Industrial tenants have particular needs as they increasingly head towards decarbonisation in industrial properties. How do they, and their landlords, rise to the challenge?
Simon Carter, head of ESG for industrial landlord ESR Australia and NZ, and Summer Steward, project manager – ESG for Team Global Express, took to the stage at Buildings as Batteries to unpack some of the issues they each faced from opposite sides of the fence.
Moderator Alison Scotland of the Australian Sustainable Built Environment Council (ASBEC) started the session with a probe into the issue of split incentives in industrial property – where the owner may pay for infrastructure but the major benefit accrues to the tenant.
So far, said Steward, the discussion has largely been limited to who pays for power and who gets the benefits of solar. But going forward, there are more ambitious goals to be considered.

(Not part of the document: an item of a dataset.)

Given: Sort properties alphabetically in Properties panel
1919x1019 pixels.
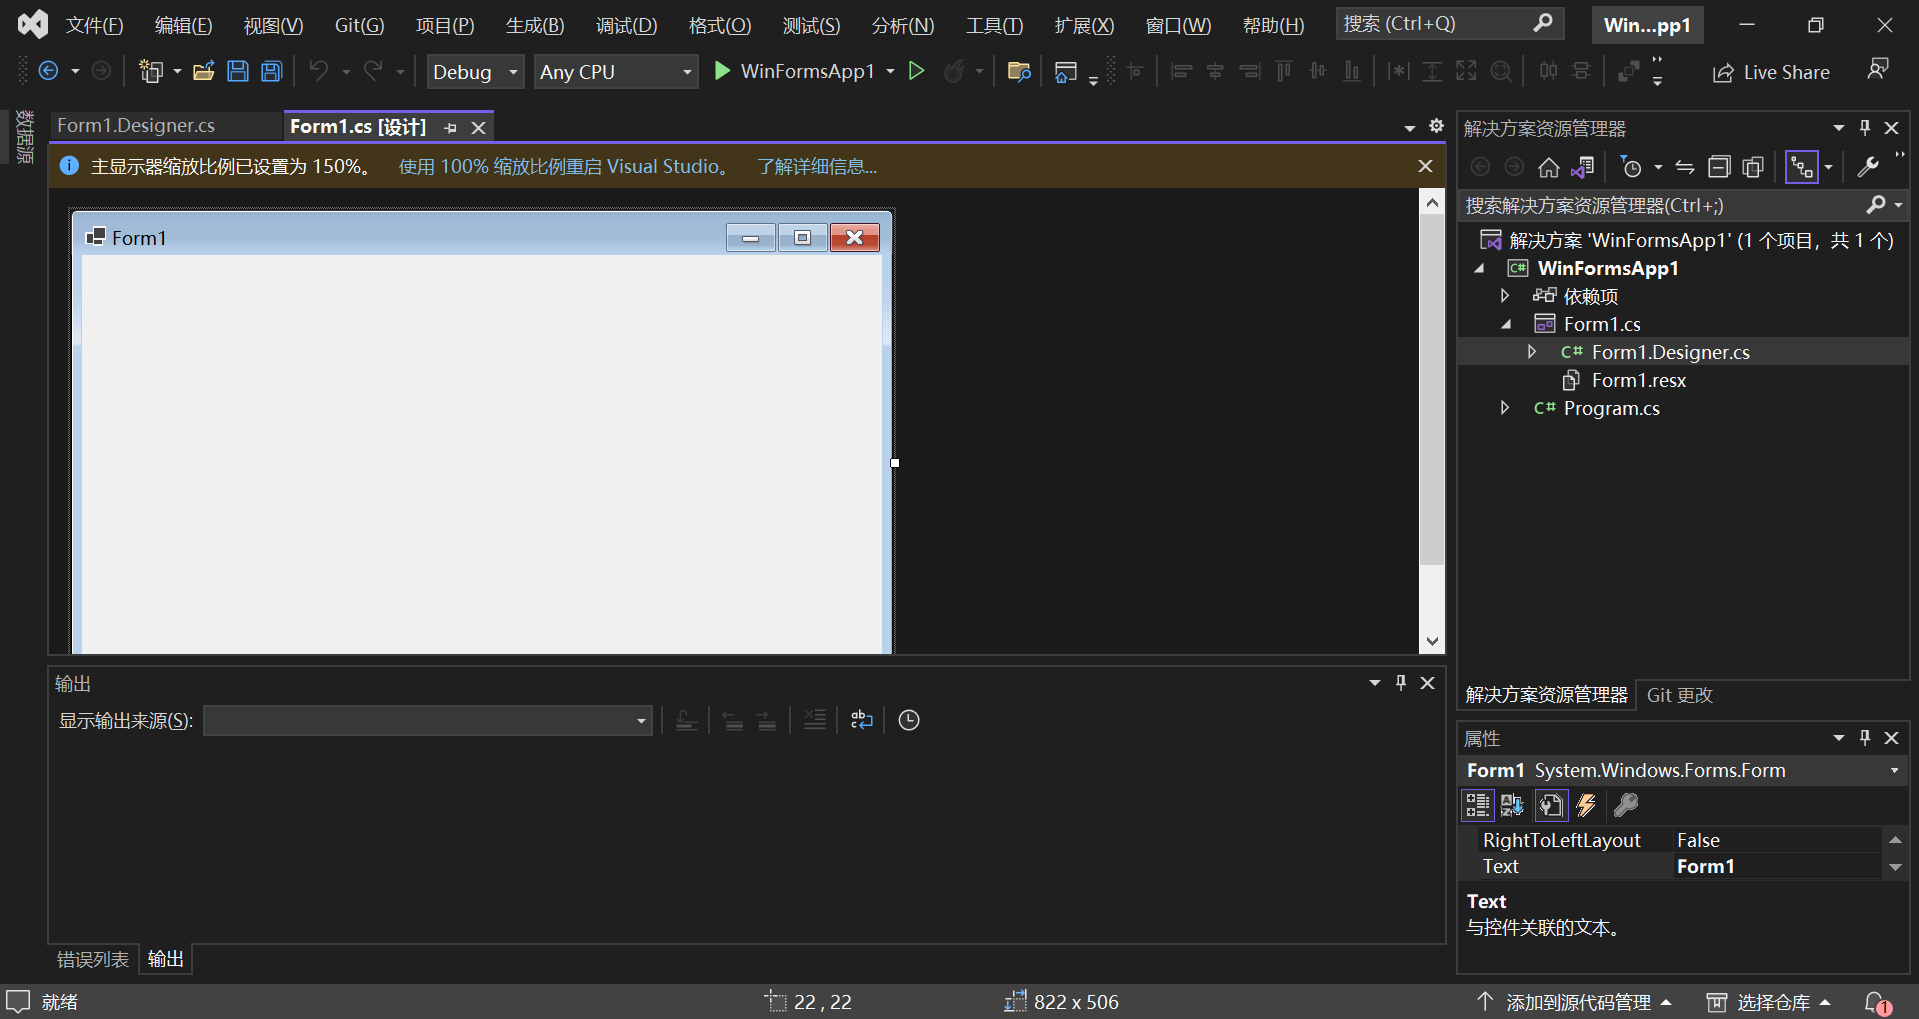Looking at the screenshot, I should pos(1511,805).
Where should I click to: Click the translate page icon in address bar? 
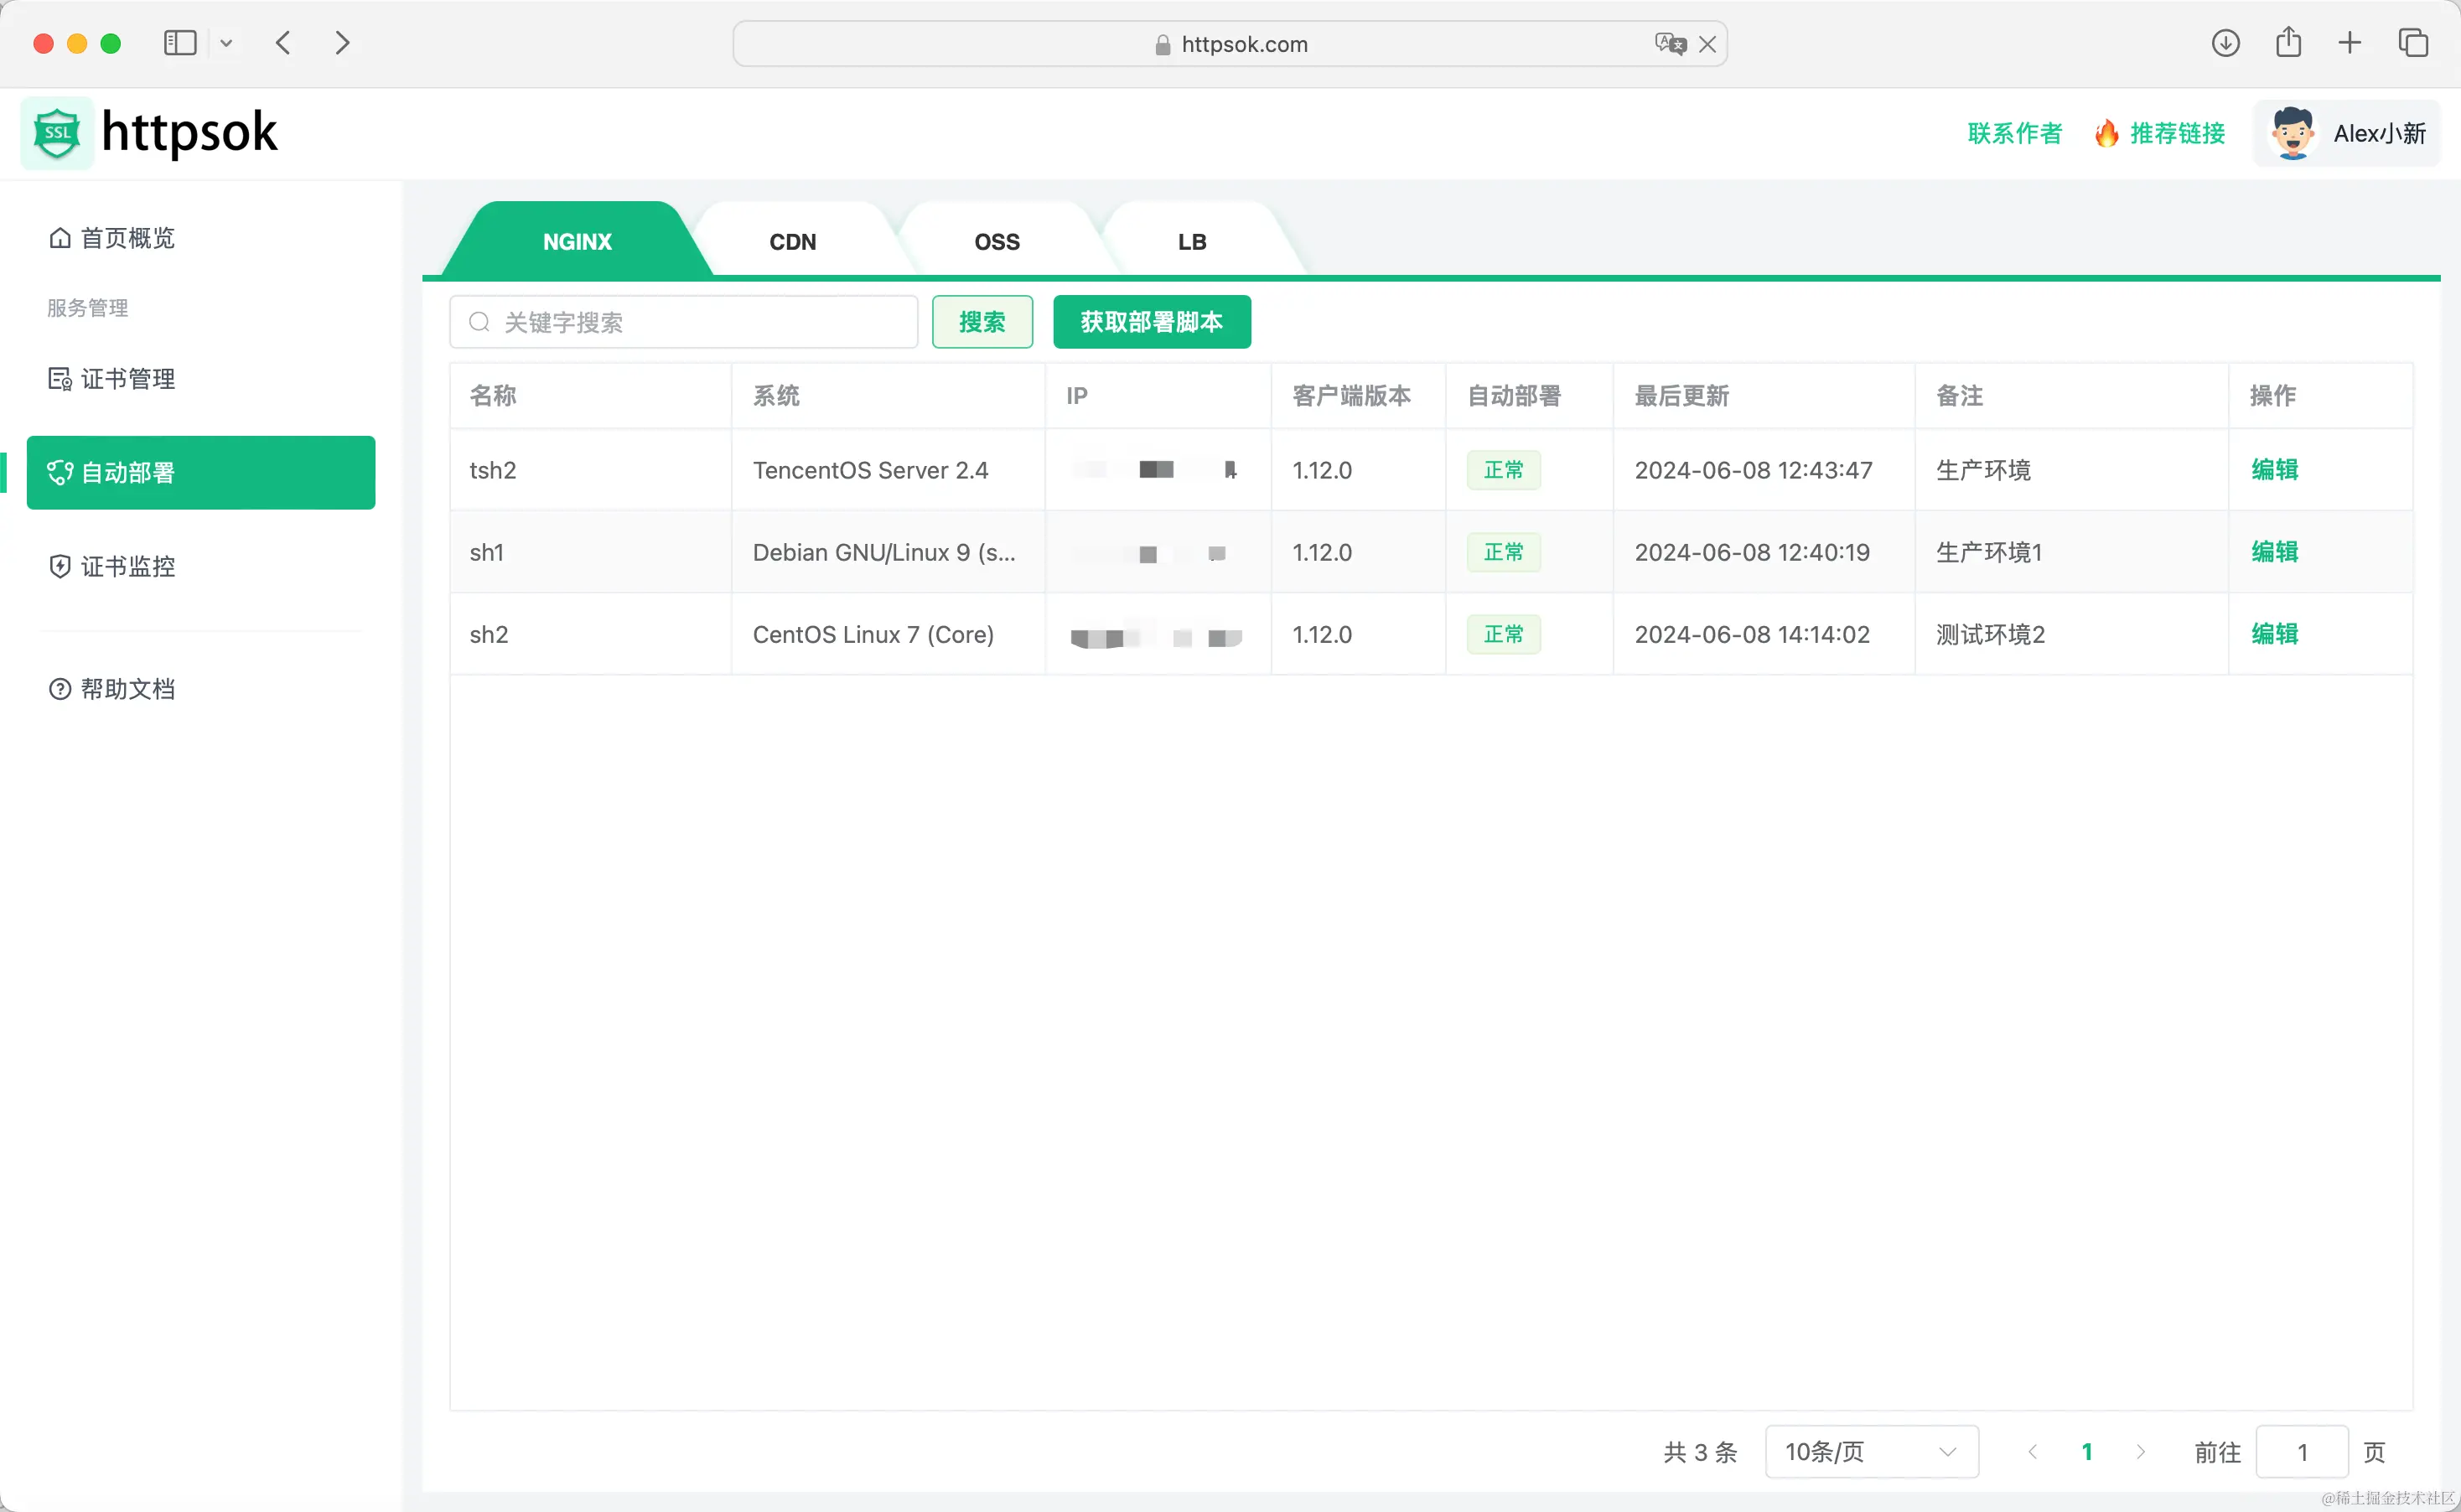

Carter said his company was a relatively new brand to the market. It recently integrated with LOGOS, through which it gained Team Global Express as a “significant customer”. The company now manages $30 million assets under management and a further $18 billion in the development pipeline, “so we’re aggressive in the market and certainly surfing the big INL boom at
the moment.”
In terms of chasing net zero goals, around 99 per cent of ESR’s emissions are either upfront embodied carbon, of which about 97 per cent are concrete or steel, or tenant energy, both of which are scope 3. “Scope 1 and 2 really don’t feature for us … 100 per cent of our landlord-controlled electricity is green power, but it’s not a large amount.”
“For us, net zero is a game of scope 3. So w e need to collaborate with our customers in ways that probably don’t happen in other sectors. There’s a lot of talk about green leases. I’m a little bit cynical about green leases. A lot of people seem to think they’re magic wands. You’ve got to be willing to enforce them to work. But what does work is a really attractive proposition for customers, which we, like our peers, have been actively working on.
“We need to collaborate with our customers in ways that don’t happen in other sectors … There’s a lot of talk about green leases, but they need to be enforced to work”
Despite a solar partnership with Energy Bay, Carter said ESR was currently challenged by not fully knowing what its customers’ charging demands would be at its sites or elsewhere.
“[We] have been actively honing our proposition for customers to try and deploy as much solar as possible. And one of the really interesting challenges there is the uptake of EVs, because many of our customers don’t know what they will be charging at our sites in the future.
“There’s an awful lot of assumptions circulating around the space. Will they necessarily be charging at our sites, or will they be charging at their own purpose built hubs?”
These are important questions because charging requirements transform the energy needs of what are essentially sheds “with racking and some forklifts and lights”.
It’s a “big, interesting challenge” said Carter.
“This uncertainty affects how we size our solar systems. The energy requirements are changing, and we need clarity on charging needs.”
Steward added that sites might not be able to fit trucks or could be expensive to retrofit, so it’s always cheaper to charge “back at base.”
Balancing solar structures on roofs
It was important to note that the new National Construction Code standard now required industrial roofs to be able to support solar panels. In the past they’ve been flimsier and not able to support the weight.
“The challenge is the size of your electrical infrastructure,” said Carter. “Our rooftops, even with one megawatt system … has a lot more roof space.”
What was the prospect of major EV truck rollout given the prices of these vehicles?
Steward said that without the Australian Renewable Energy Agency (ARENA) funding they received, her company would not have embarked on the trial. The costs for EV trucks are roughly double those for diesel trucks.
Future projects needed to make business sense and be “affordable, practical and feasible.”
While EV trucks lose payload, they were generally faster and featured regenerative braking, she added.
Performance often also depended on the driver and how much weight the vehicle carried.
Were landlords starting to be choosy about tenants who did not meet the ESG or net zero aspirations?
Carter said that that while he has yet to reject a tenant who wanted gas, his company was thinking more about the net zero transition. The challenge tended to be not so much whether the tenant wanted solar, but whether the landlord owned enough solar.
Landlords also needed to consider embodied carbon, and now with heavy vehicles and bigger, thicker concrete stands, that was another emerging problem.